→ **Exercise requirements**
Restate the whole listing exactly, leaving nothing out.

→ **Data for processing**
-- Opening Marker --
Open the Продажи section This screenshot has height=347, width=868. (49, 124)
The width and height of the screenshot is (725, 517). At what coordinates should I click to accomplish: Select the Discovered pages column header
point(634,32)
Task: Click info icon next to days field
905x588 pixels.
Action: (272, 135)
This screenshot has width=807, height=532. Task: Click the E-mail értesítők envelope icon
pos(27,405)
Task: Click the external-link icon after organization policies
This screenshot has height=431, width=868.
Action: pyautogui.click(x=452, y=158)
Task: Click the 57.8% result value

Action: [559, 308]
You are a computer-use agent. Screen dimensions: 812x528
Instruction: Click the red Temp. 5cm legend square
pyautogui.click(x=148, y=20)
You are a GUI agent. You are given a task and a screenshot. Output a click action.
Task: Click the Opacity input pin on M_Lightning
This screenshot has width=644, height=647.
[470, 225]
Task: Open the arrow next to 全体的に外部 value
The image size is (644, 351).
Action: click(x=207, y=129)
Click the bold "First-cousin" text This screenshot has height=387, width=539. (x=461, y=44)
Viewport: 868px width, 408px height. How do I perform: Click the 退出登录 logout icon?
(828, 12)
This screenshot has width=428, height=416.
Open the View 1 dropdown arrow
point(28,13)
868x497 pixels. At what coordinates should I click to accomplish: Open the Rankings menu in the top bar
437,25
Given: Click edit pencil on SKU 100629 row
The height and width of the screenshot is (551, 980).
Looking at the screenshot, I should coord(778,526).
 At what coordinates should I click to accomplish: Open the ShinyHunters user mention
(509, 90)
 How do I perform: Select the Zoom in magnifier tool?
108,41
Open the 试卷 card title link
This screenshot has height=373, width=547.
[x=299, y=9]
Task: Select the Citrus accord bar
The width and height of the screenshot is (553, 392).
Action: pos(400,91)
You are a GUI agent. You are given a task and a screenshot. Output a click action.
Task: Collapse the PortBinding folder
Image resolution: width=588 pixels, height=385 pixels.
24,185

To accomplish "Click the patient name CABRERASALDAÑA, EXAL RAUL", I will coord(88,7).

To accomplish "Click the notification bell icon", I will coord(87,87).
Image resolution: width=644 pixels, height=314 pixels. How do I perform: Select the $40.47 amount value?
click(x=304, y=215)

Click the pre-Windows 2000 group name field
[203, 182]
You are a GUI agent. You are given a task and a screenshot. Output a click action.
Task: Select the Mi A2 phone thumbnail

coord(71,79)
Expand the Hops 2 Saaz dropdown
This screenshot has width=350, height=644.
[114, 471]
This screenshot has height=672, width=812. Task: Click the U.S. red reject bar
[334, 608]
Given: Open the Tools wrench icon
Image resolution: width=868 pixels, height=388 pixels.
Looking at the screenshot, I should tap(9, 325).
-- Closing Marker --
→ **Response**
Open the Продажи section This screenshot has height=347, width=868. (49, 124)
The width and height of the screenshot is (725, 517). At what coordinates should I click to accomplish: Select the Discovered pages column header
point(634,32)
Task: Click info icon next to days field
905x588 pixels.
Action: (272, 135)
This screenshot has width=807, height=532. Task: Click the E-mail értesítők envelope icon
pos(27,405)
Task: Click the external-link icon after organization policies
This screenshot has height=431, width=868.
Action: pyautogui.click(x=452, y=158)
Task: Click the 57.8% result value

Action: [559, 308]
You are a computer-use agent. Screen dimensions: 812x528
Instruction: Click the red Temp. 5cm legend square
pyautogui.click(x=148, y=20)
You are a GUI agent. You are given a task and a screenshot. Output a click action.
Task: Click the Opacity input pin on M_Lightning
This screenshot has width=644, height=647.
[470, 225]
Task: Open the arrow next to 全体的に外部 value
The image size is (644, 351).
Action: click(x=207, y=129)
Click the bold "First-cousin" text This screenshot has height=387, width=539. (x=461, y=44)
Viewport: 868px width, 408px height. How do I perform: Click the 退出登录 logout icon?
(828, 12)
This screenshot has width=428, height=416.
Open the View 1 dropdown arrow
point(28,13)
868x497 pixels. At what coordinates should I click to accomplish: Open the Rankings menu in the top bar
437,25
Given: Click edit pencil on SKU 100629 row
The height and width of the screenshot is (551, 980).
Looking at the screenshot, I should coord(778,526).
 At what coordinates should I click to accomplish: Open the ShinyHunters user mention
(509, 90)
 How do I perform: Select the Zoom in magnifier tool?
108,41
Open the 试卷 card title link
This screenshot has height=373, width=547.
[x=299, y=9]
Task: Select the Citrus accord bar
The width and height of the screenshot is (553, 392).
Action: pos(400,91)
You are a GUI agent. You are given a task and a screenshot. Output a click action.
Task: Collapse the PortBinding folder
Image resolution: width=588 pixels, height=385 pixels.
24,185

To accomplish "Click the patient name CABRERASALDAÑA, EXAL RAUL", I will coord(88,7).

To accomplish "Click the notification bell icon", I will coord(87,87).
Image resolution: width=644 pixels, height=314 pixels. How do I perform: Select the $40.47 amount value?
click(x=304, y=215)

Click the pre-Windows 2000 group name field
[203, 182]
You are a GUI agent. You are given a task and a screenshot. Output a click action.
Task: Select the Mi A2 phone thumbnail

coord(71,79)
Expand the Hops 2 Saaz dropdown
This screenshot has width=350, height=644.
[114, 471]
This screenshot has height=672, width=812. Task: Click the U.S. red reject bar
[334, 608]
Given: Open the Tools wrench icon
Image resolution: width=868 pixels, height=388 pixels.
Looking at the screenshot, I should tap(9, 325).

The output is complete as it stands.